INTECH   27907
INSTITUTO TECNOLOGICO DE CHASCOMUS
Unidad Ejecutora - UE
artículos
Título:
Burkholderia sp. Strain AU4i promotes Arabidopsis growth and increases plant defence response to necrotrophic pathogens
Autor/es:
LANGER, SILVIA E.; SAINI, ADESH; COLAVOLPE, MARÍA B.; ROMERO, FERNANDO M.; RUIZ, OSCAR A.; COLAVOLPE, MARÍA B.; ROMERO, FERNANDO M.; RUIZ, OSCAR A.; VILLARREAL, NATALIA M.; MARTINEZ, GUSTAVO A.; MARINA, MARÍA; VILLARREAL, NATALIA M.; MARTINEZ, GUSTAVO A.; MARINA, MARÍA; LANGER, SILVIA E.; SAINI, ADESH
Revista:
JOURNAL OF PLANT GROWTH REGULATION
Editorial:
SPRINGER
Referencias:
Lugar: Berlin; Año: 2020
ISSN:
0721-7595
Resumen:
Burkholderia sp. AU4i is a strain previously isolated from pea, which can act as Plant Growth-Promoting Rhizobacteria (PGPR). Here, we demonstrate that AU4i is able to promote Arabidopsis growth and increase the number of lateral roots as well as shoot and root dry weight. The inoculation of Arabidopsis leaves with AU4i significantly reduced the lesion?s areas provoked by the necrotrophic pathogens Botrytis cinerea and Sclerotinia sclerotiorum.
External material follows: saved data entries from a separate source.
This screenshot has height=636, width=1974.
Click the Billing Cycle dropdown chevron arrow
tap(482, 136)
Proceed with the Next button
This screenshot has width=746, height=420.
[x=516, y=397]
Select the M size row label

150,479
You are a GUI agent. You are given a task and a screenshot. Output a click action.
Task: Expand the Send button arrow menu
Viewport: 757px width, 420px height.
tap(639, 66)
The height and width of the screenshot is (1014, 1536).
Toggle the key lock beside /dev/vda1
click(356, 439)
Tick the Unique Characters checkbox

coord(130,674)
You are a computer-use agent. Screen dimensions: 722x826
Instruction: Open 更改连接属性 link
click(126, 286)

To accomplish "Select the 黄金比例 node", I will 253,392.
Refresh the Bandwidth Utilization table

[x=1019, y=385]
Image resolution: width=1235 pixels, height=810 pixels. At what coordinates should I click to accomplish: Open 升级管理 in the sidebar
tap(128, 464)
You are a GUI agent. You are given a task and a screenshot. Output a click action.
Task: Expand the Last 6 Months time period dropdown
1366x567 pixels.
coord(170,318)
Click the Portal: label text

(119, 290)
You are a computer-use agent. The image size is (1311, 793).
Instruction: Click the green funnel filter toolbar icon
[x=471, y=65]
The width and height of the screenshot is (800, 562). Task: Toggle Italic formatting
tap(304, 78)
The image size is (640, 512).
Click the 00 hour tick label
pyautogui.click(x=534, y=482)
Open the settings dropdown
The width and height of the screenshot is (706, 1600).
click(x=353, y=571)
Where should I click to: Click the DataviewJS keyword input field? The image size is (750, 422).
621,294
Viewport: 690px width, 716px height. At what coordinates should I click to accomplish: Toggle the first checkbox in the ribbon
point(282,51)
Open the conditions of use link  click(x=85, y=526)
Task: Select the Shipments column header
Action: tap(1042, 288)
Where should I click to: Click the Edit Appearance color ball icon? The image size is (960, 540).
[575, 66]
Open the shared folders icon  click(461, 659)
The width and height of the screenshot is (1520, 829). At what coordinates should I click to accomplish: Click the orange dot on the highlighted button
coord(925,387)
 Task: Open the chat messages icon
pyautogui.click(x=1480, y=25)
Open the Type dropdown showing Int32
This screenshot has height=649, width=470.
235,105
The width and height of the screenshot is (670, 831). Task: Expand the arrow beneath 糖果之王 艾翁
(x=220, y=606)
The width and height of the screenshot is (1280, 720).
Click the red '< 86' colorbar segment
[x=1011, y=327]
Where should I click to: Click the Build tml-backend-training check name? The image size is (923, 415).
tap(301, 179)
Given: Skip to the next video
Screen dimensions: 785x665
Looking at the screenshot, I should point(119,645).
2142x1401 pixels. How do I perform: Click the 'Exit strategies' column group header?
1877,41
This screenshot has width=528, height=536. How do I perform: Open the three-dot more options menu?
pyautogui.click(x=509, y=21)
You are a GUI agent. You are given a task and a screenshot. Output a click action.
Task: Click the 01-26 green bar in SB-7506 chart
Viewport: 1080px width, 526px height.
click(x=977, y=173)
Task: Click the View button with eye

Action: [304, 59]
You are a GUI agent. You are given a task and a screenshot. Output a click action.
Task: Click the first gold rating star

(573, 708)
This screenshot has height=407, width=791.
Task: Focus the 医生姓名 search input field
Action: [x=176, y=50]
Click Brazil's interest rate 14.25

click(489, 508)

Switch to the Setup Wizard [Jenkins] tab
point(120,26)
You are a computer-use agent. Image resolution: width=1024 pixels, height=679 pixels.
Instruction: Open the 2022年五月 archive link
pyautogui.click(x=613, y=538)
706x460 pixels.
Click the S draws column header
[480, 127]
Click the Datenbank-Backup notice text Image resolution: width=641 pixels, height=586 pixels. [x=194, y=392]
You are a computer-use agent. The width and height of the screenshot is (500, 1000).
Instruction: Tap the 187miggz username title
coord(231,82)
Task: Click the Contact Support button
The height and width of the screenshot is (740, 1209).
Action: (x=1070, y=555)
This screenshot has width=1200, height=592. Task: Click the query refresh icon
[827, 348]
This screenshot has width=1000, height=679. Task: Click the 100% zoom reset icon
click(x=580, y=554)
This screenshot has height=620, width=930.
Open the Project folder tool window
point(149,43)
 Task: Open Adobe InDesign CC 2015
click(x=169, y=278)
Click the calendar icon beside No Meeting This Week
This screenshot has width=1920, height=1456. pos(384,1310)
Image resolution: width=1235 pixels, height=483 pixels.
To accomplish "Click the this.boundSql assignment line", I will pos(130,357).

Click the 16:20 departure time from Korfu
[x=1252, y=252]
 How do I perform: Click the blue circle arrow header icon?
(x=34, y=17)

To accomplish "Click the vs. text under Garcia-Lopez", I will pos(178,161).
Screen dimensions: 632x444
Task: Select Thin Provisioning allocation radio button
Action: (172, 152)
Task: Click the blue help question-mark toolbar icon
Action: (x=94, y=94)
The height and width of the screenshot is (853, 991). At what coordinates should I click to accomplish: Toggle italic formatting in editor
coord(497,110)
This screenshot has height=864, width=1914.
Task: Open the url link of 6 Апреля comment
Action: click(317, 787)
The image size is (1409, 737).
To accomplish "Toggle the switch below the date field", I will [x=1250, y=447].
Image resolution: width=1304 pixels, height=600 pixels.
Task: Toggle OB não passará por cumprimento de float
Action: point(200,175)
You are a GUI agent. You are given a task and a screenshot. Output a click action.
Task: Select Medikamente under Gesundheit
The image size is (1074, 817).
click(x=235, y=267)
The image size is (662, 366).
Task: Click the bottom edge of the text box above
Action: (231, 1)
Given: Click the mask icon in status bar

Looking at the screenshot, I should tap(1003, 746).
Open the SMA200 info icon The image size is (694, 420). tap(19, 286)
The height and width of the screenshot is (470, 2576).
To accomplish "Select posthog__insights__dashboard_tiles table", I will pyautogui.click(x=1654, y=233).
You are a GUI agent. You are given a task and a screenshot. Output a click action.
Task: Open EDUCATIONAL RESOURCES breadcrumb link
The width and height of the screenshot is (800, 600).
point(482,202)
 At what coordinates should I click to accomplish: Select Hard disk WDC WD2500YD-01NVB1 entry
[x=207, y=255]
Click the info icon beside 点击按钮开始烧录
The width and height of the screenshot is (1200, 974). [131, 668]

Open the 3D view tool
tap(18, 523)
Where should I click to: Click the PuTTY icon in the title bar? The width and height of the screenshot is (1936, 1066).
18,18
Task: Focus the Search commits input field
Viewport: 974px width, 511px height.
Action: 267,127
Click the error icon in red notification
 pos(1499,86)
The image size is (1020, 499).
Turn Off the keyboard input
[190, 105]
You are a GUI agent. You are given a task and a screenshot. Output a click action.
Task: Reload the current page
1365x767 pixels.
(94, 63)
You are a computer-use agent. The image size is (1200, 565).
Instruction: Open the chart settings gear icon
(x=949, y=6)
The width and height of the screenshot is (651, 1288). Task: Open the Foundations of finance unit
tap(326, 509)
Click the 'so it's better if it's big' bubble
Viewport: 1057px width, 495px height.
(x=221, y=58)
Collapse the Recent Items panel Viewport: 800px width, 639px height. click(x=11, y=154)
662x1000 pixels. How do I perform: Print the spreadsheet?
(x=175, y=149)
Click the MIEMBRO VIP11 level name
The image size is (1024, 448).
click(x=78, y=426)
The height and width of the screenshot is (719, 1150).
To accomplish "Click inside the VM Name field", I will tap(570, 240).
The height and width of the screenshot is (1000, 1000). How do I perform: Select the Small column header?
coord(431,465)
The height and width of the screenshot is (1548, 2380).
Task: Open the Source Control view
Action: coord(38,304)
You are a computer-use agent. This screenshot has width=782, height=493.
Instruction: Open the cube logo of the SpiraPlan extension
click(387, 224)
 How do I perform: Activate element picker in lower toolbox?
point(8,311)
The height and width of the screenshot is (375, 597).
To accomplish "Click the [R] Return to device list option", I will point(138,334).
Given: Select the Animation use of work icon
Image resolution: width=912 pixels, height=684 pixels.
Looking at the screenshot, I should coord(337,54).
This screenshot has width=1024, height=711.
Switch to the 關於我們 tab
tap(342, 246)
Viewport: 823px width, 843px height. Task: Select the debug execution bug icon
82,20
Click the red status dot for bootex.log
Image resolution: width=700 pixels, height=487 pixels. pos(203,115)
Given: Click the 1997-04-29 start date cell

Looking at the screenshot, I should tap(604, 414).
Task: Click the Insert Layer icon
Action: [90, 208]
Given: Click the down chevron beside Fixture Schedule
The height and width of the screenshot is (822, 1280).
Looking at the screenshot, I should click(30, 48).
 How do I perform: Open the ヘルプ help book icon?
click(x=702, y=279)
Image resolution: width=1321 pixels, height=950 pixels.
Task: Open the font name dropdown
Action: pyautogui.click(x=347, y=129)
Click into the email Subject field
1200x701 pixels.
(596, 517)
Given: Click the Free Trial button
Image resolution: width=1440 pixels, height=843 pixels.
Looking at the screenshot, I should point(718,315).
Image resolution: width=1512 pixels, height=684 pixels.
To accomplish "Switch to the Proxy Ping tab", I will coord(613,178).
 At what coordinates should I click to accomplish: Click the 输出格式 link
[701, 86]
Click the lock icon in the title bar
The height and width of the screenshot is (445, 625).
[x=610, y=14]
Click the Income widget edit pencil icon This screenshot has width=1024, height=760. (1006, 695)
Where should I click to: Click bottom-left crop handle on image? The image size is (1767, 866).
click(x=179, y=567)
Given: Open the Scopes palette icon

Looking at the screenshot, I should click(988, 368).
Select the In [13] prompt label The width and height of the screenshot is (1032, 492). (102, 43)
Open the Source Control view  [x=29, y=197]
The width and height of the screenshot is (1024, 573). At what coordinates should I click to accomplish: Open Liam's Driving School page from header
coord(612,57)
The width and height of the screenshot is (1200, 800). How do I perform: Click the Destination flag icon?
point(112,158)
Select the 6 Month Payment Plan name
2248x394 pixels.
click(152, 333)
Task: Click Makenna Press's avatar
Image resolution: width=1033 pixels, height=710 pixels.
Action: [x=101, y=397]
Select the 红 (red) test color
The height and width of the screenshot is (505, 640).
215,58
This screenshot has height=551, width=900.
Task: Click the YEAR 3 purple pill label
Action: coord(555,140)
Bacterial inoculation induced the expression of the jasmonate responsive marker gene AtPDF1.2, but not the expression of salicylic acid marker gene AtPR-1. Notwithstanding, similar AU4i protective effect was observed in Arabidopsis mutants coi1 and sid2-2 (defective in jasmonate perception and salicylic acid synthesis, respectively) compared with Col-0 plants. Thus, the independence of the AU4i protective effect and plant defence signalling pathways is suggested. AU4i inoculation was able to induced anthocyanins and phenolic compounds accumulation, as well as phenylalanine ammonia-lyase activity. Moreover, the effect of AU4i inoculation on the metabolism of plant cell wall was evaluated. As a result, B. cinerea and S. sclerotiorum mycelial growth was reduced in culture media containing cell wall polysaccharides from inoculated Arabidopsis leaves. Additionally, leaves colonized by AU4i showed the down-regulation of genes involved in hemicelluloses and pectins degradation (AtExp8 and AtAra1, respectively) and the up-regulation of AtPME3, a gene encoding a putative pectin methylesterase involved in pectin main chain de-esterification. Taken together, our results suggest Burkholderia sp. AU4i not only as potential biocontrol agent, but also as a good candidate for better understanding the mechanisms used by PGPRs to protect plants from fungal attacks.